## Questions
[1] In the essay on men, women, and intragender relationships, what kind of workplace did the writer describe as having mostly female staff?
[2] Write the next few paragraphs of the essay on men, women, and intragender relationships, picking up after its final sentence.

## Document excerpt

Men, Women, and Intragender Relationships

While researching another post for this site, I came across something that bugged me.  It wasn’t the first time I’d seen it, mind you, but that didn’t change anything.

I was looking into any studies done to describe why men rag one another so hard when we interact.  While reading one page, however, someone commented that men are essentially built for conflict and competition, while women are built around the idea of cooperation.

And all I can say to that is that it’s complete bull.

One advantage to not finding my way in life until a more seasoned age is that I was given a great many opportunities to work in numerous environments.  One of the more enlightening options happened to be when I worked in a mental health clinic where most of the staff I interacted with were female.

Backstabbing, gossip, and other stereotypical behaviors that paint women in a negative light were obvious.  What cooperation there existed only so the parties involved could keep their job.

Honestly, it was completely different than anywhere else I worked which had mostly consisted of either male-dominated workplaces or places with enough of a mix that it didn’t matter.

## Data extracts
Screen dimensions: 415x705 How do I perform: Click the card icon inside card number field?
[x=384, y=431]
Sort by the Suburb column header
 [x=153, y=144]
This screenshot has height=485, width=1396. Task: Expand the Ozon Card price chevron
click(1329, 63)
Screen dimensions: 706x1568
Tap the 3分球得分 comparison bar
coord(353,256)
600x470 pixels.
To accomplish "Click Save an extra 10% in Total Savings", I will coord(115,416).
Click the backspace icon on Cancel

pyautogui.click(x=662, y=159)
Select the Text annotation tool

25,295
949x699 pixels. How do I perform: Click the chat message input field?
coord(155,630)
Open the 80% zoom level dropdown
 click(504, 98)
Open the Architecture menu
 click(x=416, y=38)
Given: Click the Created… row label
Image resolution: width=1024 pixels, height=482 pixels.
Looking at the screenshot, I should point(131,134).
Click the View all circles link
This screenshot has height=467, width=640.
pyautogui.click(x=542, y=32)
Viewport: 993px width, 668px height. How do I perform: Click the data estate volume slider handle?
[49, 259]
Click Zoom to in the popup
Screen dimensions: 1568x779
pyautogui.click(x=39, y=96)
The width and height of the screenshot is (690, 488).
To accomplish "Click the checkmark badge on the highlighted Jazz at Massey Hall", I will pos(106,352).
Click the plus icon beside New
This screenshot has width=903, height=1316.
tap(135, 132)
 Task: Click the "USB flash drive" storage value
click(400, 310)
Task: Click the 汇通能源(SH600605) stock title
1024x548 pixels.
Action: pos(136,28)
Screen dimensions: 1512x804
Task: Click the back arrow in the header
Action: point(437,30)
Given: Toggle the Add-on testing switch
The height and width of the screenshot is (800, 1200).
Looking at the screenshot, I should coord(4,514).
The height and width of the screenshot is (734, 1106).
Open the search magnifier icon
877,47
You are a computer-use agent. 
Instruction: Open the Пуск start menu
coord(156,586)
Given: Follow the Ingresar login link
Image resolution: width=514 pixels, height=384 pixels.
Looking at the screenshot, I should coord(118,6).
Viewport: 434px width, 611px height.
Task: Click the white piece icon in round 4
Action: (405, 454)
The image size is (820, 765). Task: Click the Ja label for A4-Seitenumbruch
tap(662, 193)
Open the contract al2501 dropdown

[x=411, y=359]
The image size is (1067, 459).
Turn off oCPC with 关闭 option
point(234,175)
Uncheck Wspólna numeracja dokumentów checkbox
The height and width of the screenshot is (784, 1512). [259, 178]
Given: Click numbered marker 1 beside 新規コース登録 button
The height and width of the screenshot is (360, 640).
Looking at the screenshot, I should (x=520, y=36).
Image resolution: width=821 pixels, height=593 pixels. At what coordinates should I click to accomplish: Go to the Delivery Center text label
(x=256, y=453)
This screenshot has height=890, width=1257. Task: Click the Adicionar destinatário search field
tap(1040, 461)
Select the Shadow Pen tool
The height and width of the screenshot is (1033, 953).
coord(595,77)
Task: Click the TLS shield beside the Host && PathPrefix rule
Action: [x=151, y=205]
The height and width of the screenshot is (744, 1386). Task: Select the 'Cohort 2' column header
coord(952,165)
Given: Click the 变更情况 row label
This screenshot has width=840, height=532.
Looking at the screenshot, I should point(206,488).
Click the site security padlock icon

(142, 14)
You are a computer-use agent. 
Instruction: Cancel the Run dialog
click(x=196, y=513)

## Results of the exercise
[1] A mental health clinic.

[2]
“But that’s just one place.  That doesn’t mean it’s the norm.”

No, it doesn’t.  However, I’m also married to a woman who has worked in more of those female dominated environments, and her experience looks awfully similar to mine.

To some extent, it makes sense that it’s really this way.

Take a look at how men have functioned for eons.  While we often compete with one another, we’re also incredibly cooperative.  Hunting mammoth with spears, for example, was a task that demanded it.  Building monuments, homes, and other structures did as well.  Fighting wars, even on a small tribal scale, also needed cooperation.

Men have always cooperated with one another, but because we also compete, it seems to boggle women’s minds.  “How can you compete and cooperate with the same people?”

It’s complicated, but to get a hint at how it works, watch two guys get into a fistfight.  They’ll throw down and try to kill one another in one minute, but once it’s over?  They’re fine.  They might go and get a beer together, even.

Men evolved to compete with one another within the tribe for various things such as the attentions of women, but we also evolved a mechanism to put all that away to deal with outside threats.  That same mechanism allows men to compete within the workplace, then work together on a project without the conflict.

Somewhere along the way, however, women were branded as the “cooperators” for some reason, and I’m still trying to figure out how that happened.  There’s remarkably little in our history that would account for that particular evolutionary trait developing, but the idea persists still today.

Obviously, women can cooperate, otherwise, there would be absolutely zero possibility that anyone would be fooled into thinking they could.  I’m not arguing that.  Not really.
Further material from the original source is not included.